Все путешественники с любопытством смотрят на эту одинокую колонию норвежца на громадном пустынном полярном острове. Всех поражает это благоустройство; все ожидают, когда появится на пароходе этот колонист-норвежец, прозванный Кильдинским королем. Но из всех этих путешественников в настоящую минуту, вероятно, только я один понимаю и оцениваю вполне значение этой колонии на Крайнем Севере.
Нужно вот так, как я, поскитаться то пешком, то на лодке месяца три по Северу, чтобы понять это. Я приучил уже себя к чувству сострадания к людям Крайнего Севера. Я привык думать, что люди здесь, как эти несчастные деревья, мало-помалу должны сойти на нет, что красное полуночное солнце – лампада у гроба умершей природы.

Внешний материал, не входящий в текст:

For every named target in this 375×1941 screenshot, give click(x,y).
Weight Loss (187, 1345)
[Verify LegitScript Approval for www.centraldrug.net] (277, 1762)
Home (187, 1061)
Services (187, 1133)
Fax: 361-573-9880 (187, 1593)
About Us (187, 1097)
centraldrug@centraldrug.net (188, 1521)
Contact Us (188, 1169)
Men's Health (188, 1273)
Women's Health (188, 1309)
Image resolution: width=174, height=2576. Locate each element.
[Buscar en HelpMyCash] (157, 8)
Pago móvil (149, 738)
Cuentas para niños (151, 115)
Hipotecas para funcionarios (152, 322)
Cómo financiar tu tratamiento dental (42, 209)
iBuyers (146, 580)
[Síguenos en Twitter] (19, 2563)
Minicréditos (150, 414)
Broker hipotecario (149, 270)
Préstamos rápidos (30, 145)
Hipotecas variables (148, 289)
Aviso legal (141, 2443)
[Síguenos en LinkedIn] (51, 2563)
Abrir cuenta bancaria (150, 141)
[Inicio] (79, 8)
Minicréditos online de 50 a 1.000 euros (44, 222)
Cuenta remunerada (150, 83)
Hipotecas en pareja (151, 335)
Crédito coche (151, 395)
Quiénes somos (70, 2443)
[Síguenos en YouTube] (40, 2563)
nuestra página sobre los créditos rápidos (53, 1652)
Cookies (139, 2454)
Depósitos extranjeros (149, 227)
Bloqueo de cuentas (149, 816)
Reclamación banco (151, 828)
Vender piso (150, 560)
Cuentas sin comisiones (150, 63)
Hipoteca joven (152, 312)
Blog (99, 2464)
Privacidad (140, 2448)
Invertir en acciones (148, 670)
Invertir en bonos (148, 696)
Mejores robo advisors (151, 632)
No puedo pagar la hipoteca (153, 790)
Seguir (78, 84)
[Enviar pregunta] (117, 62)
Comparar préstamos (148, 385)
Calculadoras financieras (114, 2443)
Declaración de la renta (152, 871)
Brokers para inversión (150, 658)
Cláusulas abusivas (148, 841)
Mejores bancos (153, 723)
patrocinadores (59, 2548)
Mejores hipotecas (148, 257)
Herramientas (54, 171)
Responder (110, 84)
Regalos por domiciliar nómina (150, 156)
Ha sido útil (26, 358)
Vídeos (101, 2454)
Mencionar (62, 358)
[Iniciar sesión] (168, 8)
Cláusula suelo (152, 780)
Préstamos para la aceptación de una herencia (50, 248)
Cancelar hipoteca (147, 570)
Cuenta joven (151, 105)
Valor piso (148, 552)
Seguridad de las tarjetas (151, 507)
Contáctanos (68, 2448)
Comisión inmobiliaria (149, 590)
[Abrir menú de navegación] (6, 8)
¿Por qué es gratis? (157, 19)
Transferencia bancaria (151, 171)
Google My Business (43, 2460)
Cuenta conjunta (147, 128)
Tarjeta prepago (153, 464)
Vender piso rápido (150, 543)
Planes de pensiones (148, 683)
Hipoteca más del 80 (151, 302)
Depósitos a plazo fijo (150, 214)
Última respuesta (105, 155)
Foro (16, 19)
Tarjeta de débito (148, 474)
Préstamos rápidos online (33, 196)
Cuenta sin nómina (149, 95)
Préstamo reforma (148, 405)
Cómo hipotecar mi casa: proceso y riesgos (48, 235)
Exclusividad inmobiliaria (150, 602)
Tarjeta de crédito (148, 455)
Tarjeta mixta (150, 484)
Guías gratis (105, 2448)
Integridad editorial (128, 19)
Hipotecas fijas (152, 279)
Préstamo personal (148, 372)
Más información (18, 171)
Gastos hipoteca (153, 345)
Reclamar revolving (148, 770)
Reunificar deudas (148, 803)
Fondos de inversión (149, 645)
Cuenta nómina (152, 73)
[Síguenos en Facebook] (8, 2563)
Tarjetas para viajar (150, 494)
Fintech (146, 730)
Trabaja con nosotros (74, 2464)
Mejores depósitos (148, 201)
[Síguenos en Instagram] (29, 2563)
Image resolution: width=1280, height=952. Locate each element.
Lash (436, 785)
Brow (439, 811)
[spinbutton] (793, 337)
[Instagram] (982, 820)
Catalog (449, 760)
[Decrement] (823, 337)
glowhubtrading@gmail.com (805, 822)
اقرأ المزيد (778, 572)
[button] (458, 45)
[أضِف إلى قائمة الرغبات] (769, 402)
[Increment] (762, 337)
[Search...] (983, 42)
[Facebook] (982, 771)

Теперь я смотрю на колонию Кильдинского короля и думаю, что для человека этой естественной границы нет, что он может жить и за гранью, что он – человек, он выше природы.
Лет тридцать тому назад, рассказывают нам, сюда прибыл из Норвегии колонист с большой семьей, малолетними детьми и поселился на этом острове. У него не было никаких средств для жизни, так что вначале он стал промышлять рыбу на обыкновенной русской шняке, но переделав ее так, чтобы можно было бежать против ветра; для этого ему нужно было только изменить киль и устроить косые паруса. Благодаря этому, в случае шторма, ветра с берега, он мог возвращаться домой. Жил сначала в каюте от старой елы, но скоро из прибитых морем к острову деревьев (плавуна) устроил дом. И так из года в год стал жить лучше и лучше, промышляя то рыбу, то морских зверей. Дети – пять сыновей и шесть дочерей – выросли такими же здоровяками, как отец, и промысел, конечно, стал во много раз успешнее К концу жизни старика образовалась на острове Кильдин целая колония с Листерботами и моторными лодками.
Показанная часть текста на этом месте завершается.